▶ **PROBLEM**: Edit the listing lines between the line containing "Switch to the 上传新图片 tab" and the line containing "[x=66, y=115]", inclusive, so that "screenshot" becomes "screen image" and everything else stays unchanged. Reproduce only those lines, and omit the pictures from your answer.

▶ **RECORDS PROVIDED**:

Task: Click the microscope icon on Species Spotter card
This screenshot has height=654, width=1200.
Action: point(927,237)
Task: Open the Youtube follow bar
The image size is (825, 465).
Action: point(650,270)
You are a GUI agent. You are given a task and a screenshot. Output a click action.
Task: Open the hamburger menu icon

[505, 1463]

...

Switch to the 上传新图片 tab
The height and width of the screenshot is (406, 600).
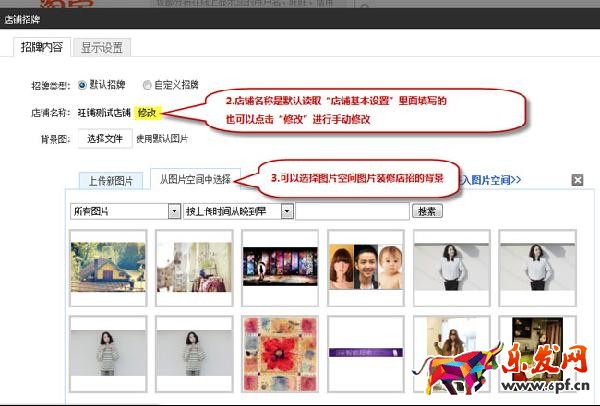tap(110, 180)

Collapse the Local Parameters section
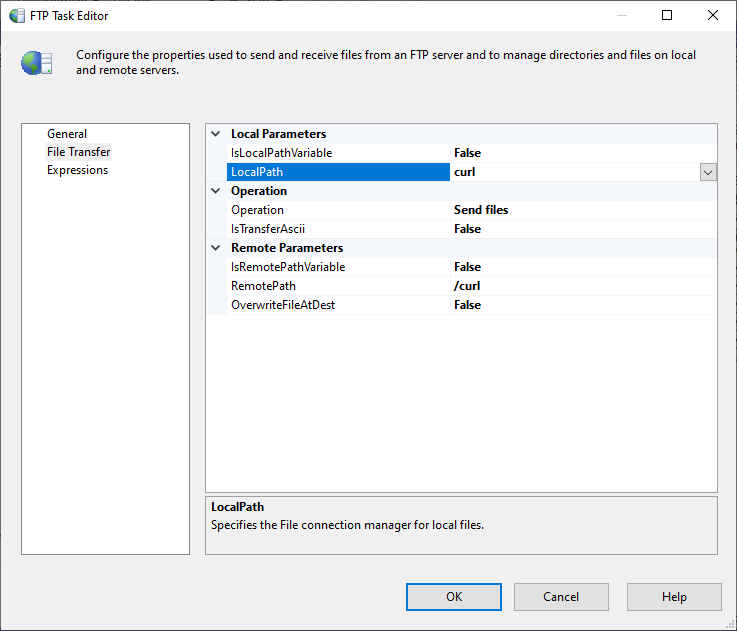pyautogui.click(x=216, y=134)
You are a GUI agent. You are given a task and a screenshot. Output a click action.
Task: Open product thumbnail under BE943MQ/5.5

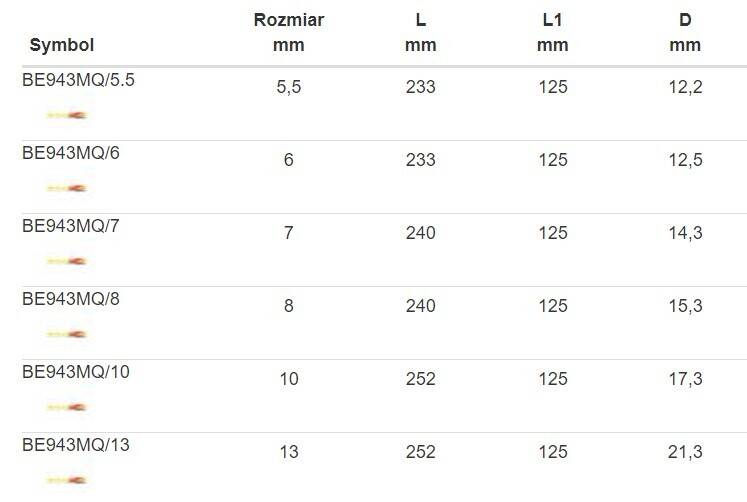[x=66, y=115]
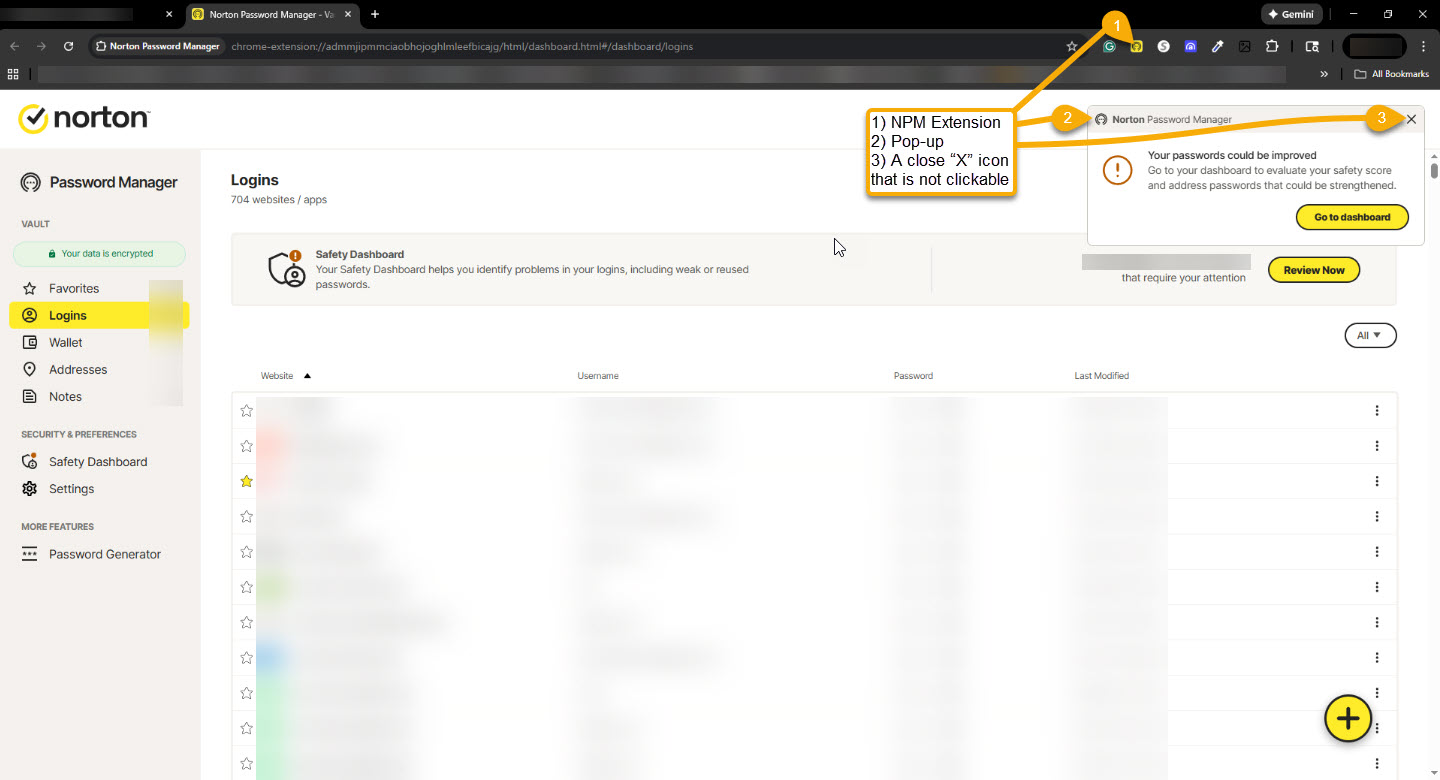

==

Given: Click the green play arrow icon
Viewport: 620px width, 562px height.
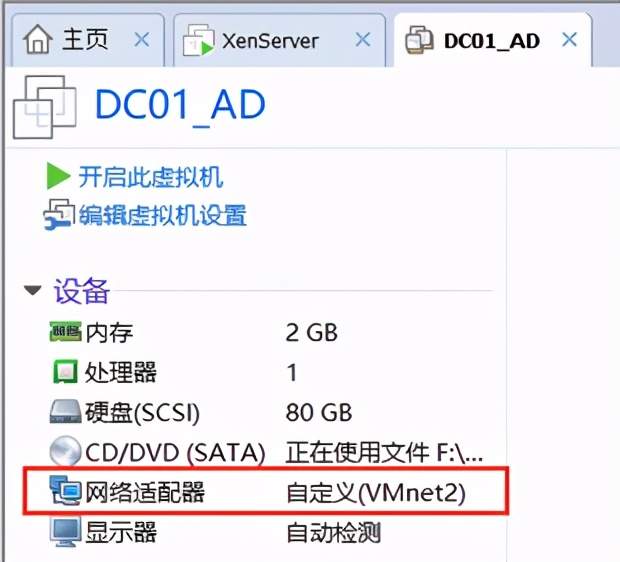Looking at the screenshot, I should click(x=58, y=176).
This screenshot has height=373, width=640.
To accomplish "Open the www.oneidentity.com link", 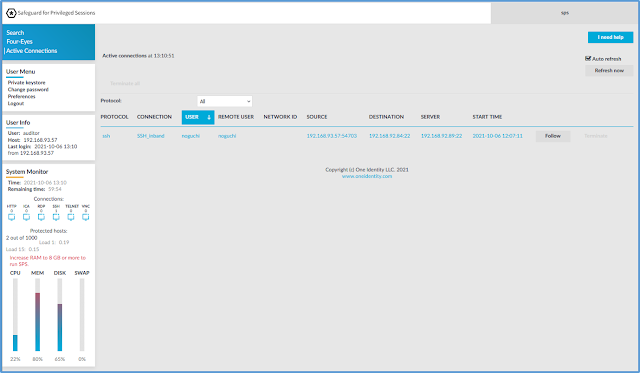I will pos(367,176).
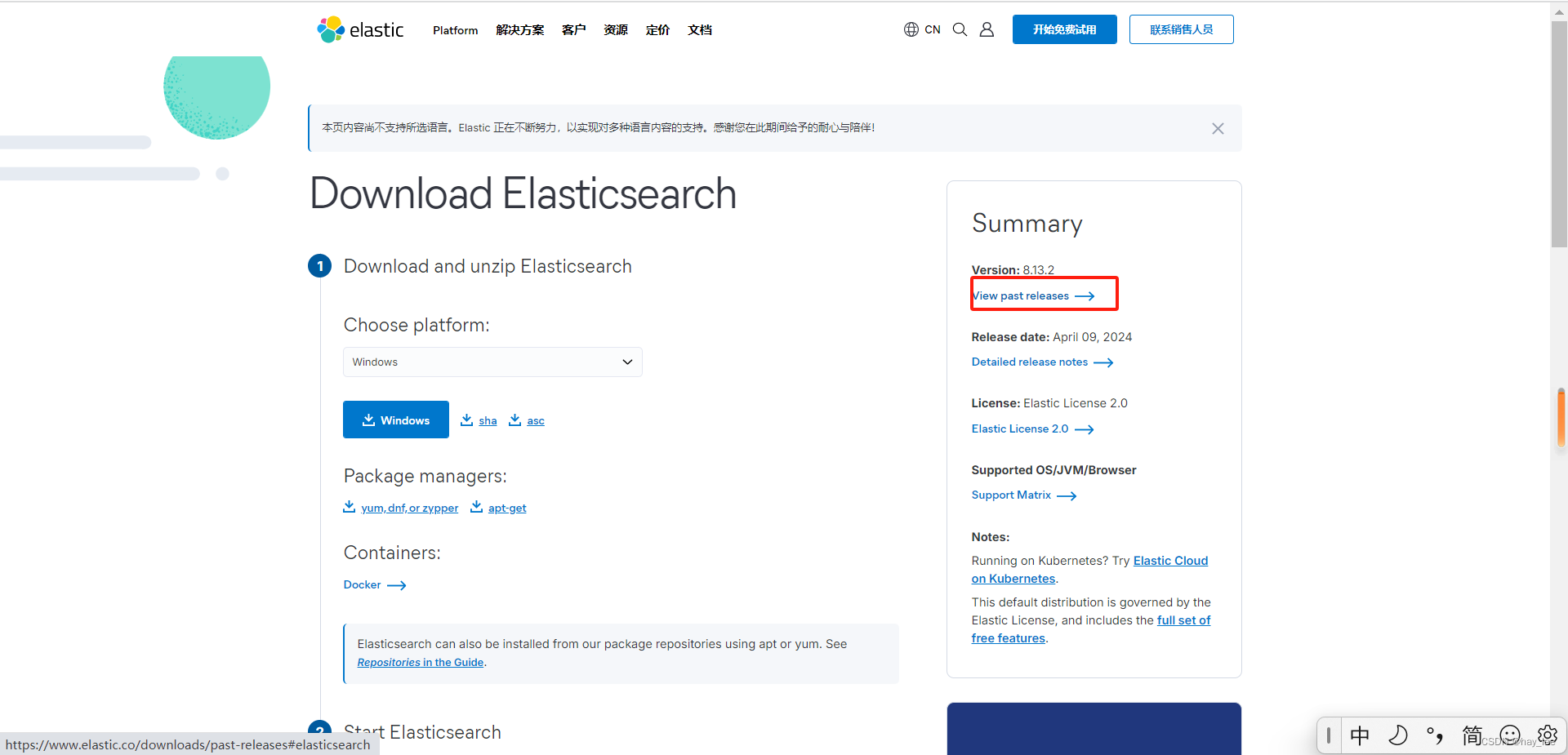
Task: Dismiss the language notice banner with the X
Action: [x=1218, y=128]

▶ **EXERCISE OUTPUT**:
Switch to the 上传新图片 tab
The height and width of the screen image is (406, 600).
tap(110, 180)

Collapse the Local Parameters section
pyautogui.click(x=216, y=134)
You are a GUI agent. You are given a task and a screen image. Output a click action.
Task: Open product thumbnail under BE943MQ/5.5

[x=66, y=115]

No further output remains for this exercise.